Submission Dealine: January 9th, 2015
June 22-24 2015, University of Glasgow
“CFP: WHAT IS CINEMA HISTORY? A HoMER Network conference
presented by the Early Cinema in Scotland research project
call for papers
University of Glasgow
22-24 June, 2015
Over the last three decades, our understanding of cinema as a historical phenomenon has been subject to a series of ‘turns’ – empirical, spatial, and digital, to name a few. This conference, organised by the Early Cinema in Scotland research project in collaboration with the HoMER Network (History of Moviegoing,Exhibition and Reception), will investigate the shifting positions and imperatives of cinema history and its relationships with other approaches and disciplines. As cinema itself unravels or merges into a diversity of media forms and reception contexts, the centrifugal impulse of cinema history is amplified by scholarly engagement with new technologies. At this pivotal point, we need to understand the contradictory legacies and perspectives of film studies, film history, media archaeology, cultural studies, and other cognate fields, transcending the discourse of ‘newness’ that has underpinned the development of these methods. Thirty years after Film History: Theory and Practice (Allen and Gomery, 1985), what is new in the theory and practice of film and cinema history? To that end, this conference welcomes papers on the rhetoric and methods of cinema history from all periods, as well as empirical research projects that engage with these questions through case studies or comparative analysis.
Some of the topics proposed for consideration include:
· The place of cinema history in relation to other disciplines and research fields, such as geography or social history;
· Teaching cinema history and understanding its specialist skill-set;
· Archives, sources, and the consequences of digitisation for different types of cinematic heritage;
· Historical geographies of cinema and the use of digital mapping as analytical tool;
· Non-metropolitan and non-theatrical exhibition studies as a historiographical challenge;
· The rhetoric of ‘newness’ and revisionist historiography;
· Text, ‘distant reading’, and the digital humanities;
· Data sharing, comparative approaches, and micro-history.
· Richard Maltby
· Haidee Wasson
· John Caughie
· Judith Thissen
Research on the history of exhibition, distribution and reception emphasises cinema’s imbrication in the fabric of social experience, championing relational and contextual approaches. Since 2004 the HoMER Network (homernetwork.org) has functioned as an international forum for researchers working in these areas, supporting a series of conferences, events, and publications. Participation in the 2015 event is not restricted to previous HoMER participants. The conference will be preceded by a workshop on Historical Network Analysis, organised by the DICIS (Digital Cinema Studies) Network, and the second day will also feature a reflexive round-table on the past and prospects for cinema history. There will also be a HoMER general meeting during the conference, to decide on future structures and goals for the Network. This meeting is open to all conference participants interested in the future of HoMER. The Early Cinema in Scotland project will fund ten student/unwaged bursaries to cover registration costs.

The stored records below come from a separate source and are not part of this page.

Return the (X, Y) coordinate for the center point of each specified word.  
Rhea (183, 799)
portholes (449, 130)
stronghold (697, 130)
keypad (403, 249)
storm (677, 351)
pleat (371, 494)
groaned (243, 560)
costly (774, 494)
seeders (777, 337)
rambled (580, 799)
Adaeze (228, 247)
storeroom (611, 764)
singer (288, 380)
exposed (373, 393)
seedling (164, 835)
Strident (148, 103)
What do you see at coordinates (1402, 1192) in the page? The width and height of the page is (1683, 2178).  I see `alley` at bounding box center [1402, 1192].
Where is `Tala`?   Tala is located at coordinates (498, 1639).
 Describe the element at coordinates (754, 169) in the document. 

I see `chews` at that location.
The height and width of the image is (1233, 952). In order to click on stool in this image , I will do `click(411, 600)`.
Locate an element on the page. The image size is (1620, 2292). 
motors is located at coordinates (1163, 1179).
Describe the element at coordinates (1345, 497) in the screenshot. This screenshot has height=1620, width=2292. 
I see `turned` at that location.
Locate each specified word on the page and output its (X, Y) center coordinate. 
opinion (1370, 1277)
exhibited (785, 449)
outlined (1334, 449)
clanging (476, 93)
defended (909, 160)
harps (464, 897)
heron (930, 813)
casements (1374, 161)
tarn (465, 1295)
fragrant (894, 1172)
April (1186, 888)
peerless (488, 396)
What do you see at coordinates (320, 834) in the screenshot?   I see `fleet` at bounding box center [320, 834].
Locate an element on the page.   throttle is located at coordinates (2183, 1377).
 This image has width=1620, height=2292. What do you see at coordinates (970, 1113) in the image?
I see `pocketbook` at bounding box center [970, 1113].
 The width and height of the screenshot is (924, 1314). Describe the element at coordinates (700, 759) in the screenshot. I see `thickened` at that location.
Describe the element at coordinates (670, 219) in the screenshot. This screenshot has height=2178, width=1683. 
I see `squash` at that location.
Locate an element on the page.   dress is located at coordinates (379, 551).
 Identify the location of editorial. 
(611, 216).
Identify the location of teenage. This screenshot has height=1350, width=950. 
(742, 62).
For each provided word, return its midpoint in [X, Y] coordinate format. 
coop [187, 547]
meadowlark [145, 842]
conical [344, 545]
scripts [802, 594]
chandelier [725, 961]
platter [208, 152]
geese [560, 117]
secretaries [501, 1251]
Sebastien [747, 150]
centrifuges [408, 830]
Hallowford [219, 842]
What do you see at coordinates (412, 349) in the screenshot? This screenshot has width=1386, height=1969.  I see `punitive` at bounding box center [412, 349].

Submissions are invited for individual papers and pre-constituted panels or workshops. For papers, please submit an abstract of no more than 500 words and a short biographical note to both Maria Velez-Serna (email@example.com) and Lies Van de Vijver (Liesbeth.VandeVijver@UGent.be) before 9 January 2015. For panels, please send the abstracts together with a 200-word note on the title and topic of the panel or workshop.
You will be notified of the acceptance or decline of your proposal by 5 March 2015.”